-- TEXTE PRÉSENTÉ --
———
Nous savons depuis longtemps qu’à l’heure du numérique omniprésent, notre vie privée était sérieusement menacée. Nos données personnelles se baladent gaiement dans les arcanes du big data et le moindre de nos comportements sur le web est décortiqué par des data scientists de tous poils. Mais l’enquête qu’a menée notre confrère Numerama dévoile que nos craintes sur la préservation de notre intimité étaient très en-deçà de la réalité. En effet, dix millions de français seraient pistés dans le moindre de leurs déplacements. Vous êtes allés au restaurant hier soir ? Quelqu’un le sait et vendra cette information aux organisations commerciales qui veulent en savoir toujours plus sur vous.
Que diriez-vous si quelqu’un était capable de connaître le moindre de vos déplacements ? Hier, vous êtes sorti de chez vous à 19h 45, vous avez emprunté le boulevard périphérique et êtes sorti porte d’Italie. Vous avez (longuement) cherché une place de stationnement puis êtes allé passer 32 minutes dans les rayons d’une enseigne de vente de produits culturels. Vous avez ensuite marché sur le boulevard quelques minutes et vous vous êtes attablé sur la terrasse d’un restaurant. Les déplacements de votre soirée sont visualisables sur une carte de Paris car un algorithme suit votre position toutes les trois minutes. En réalité, l’algorithme suit la position de votre smartphone. Or il se trouve que vous l’avez, comme nombre de vos congénères, toujours dans la poche ou à portée de main. Même quand votre appareil est éteint, vous êtes traqué. Pas de répit pour les espions digitaux.
———
-- ENTRÉES EXTRAITES --
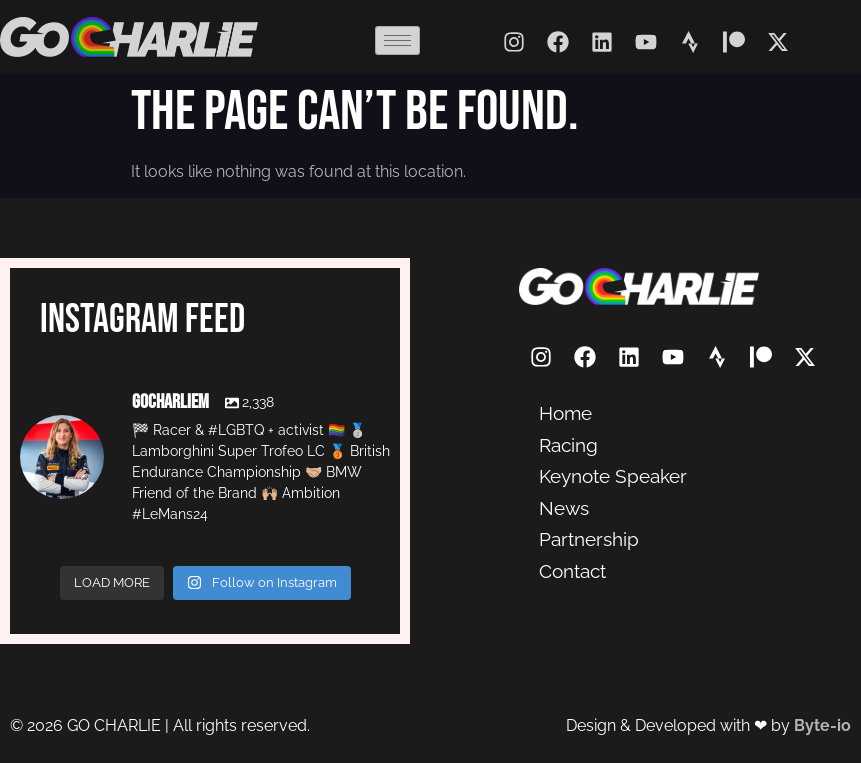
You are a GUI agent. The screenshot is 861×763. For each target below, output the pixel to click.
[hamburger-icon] (397, 40)
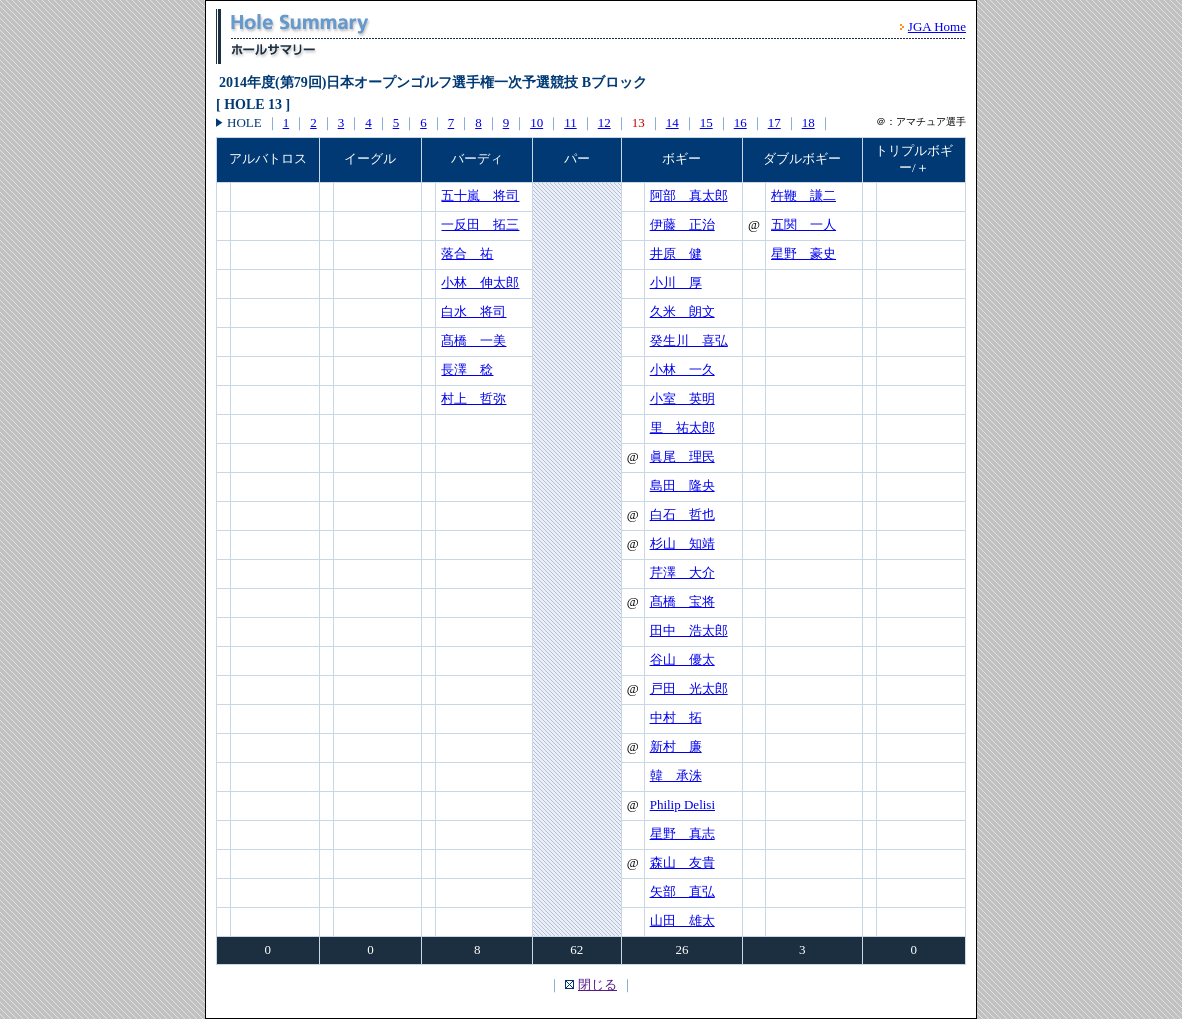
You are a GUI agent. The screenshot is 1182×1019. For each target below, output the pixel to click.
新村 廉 (676, 746)
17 (774, 122)
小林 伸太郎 (480, 282)
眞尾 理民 (682, 456)
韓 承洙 (676, 775)
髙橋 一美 (473, 340)
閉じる (597, 984)
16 (740, 122)
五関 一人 (803, 224)
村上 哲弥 (473, 398)
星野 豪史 (803, 253)
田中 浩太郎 (689, 630)
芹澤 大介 (682, 572)
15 (706, 122)
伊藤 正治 (682, 224)
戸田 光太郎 (689, 688)
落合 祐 (467, 253)
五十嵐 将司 (480, 195)
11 (570, 122)
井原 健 (676, 253)
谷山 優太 (682, 659)
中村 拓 (676, 717)
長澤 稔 (467, 369)
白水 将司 (473, 311)
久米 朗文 (682, 311)
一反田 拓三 (480, 224)
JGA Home (937, 26)
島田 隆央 (682, 485)
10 (536, 122)
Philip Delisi (682, 804)
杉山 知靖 (682, 543)
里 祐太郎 (682, 427)
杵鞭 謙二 (803, 195)
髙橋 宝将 (682, 601)
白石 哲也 (682, 514)
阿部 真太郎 (689, 195)
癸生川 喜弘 (689, 340)
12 (604, 122)
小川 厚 (676, 282)
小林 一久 (682, 369)
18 (808, 122)
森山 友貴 (682, 862)
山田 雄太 (682, 920)
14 (672, 122)
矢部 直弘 (682, 891)
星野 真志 (682, 833)
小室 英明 (682, 398)
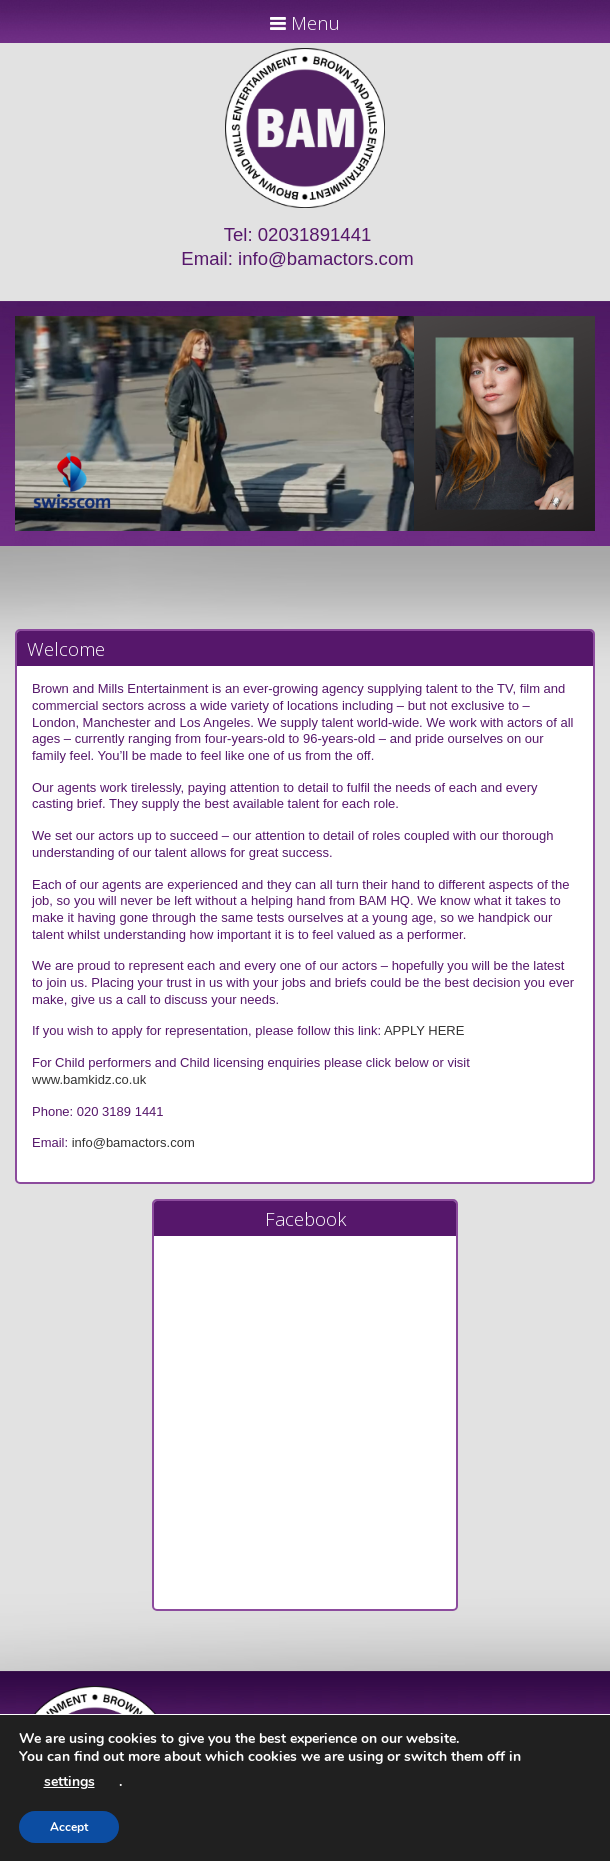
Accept (69, 1827)
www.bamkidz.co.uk (89, 1079)
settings (69, 1781)
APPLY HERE (424, 1030)
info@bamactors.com (326, 258)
———
-- EXERCICE PROPOSÉ --
Pourriez-vous prolonger le texte sur le pistage des déplacements par smartphone, à la suite de sa dernière phrase ?

-- RÉPONSE CI-DESSOUS --
Mais quel est donc l’intérêt de connaître le détail de mes déplacements ? Je suis quelqu’un de tout à fait ordinaire, je ne suis pas une célébrité, aucun paparazzi ne m’a jusqu’à présent importuné. Erreur ! vous oubliez que vous êtes quelqu’un de très important : vous êtes un consommateur. Et de nombreuses sociétés commerciales sont très intéressées par votre petit arrêt au grand magasin et vos agapes aux restaurant. C’est pour elles le moyen de lier le monde réel et le monde digital, de vous adresser quelques informations et prescriptions bien choisies. Vous venez d’entrer à la FNAC (l’algorithme le sait) ? Aussitôt votre smartphone vous affiche une notification, une réduction, un bon plan. Magique mais terriblement efficace. Enfin le Graal du « drive to store » serait en voie d’être atteint !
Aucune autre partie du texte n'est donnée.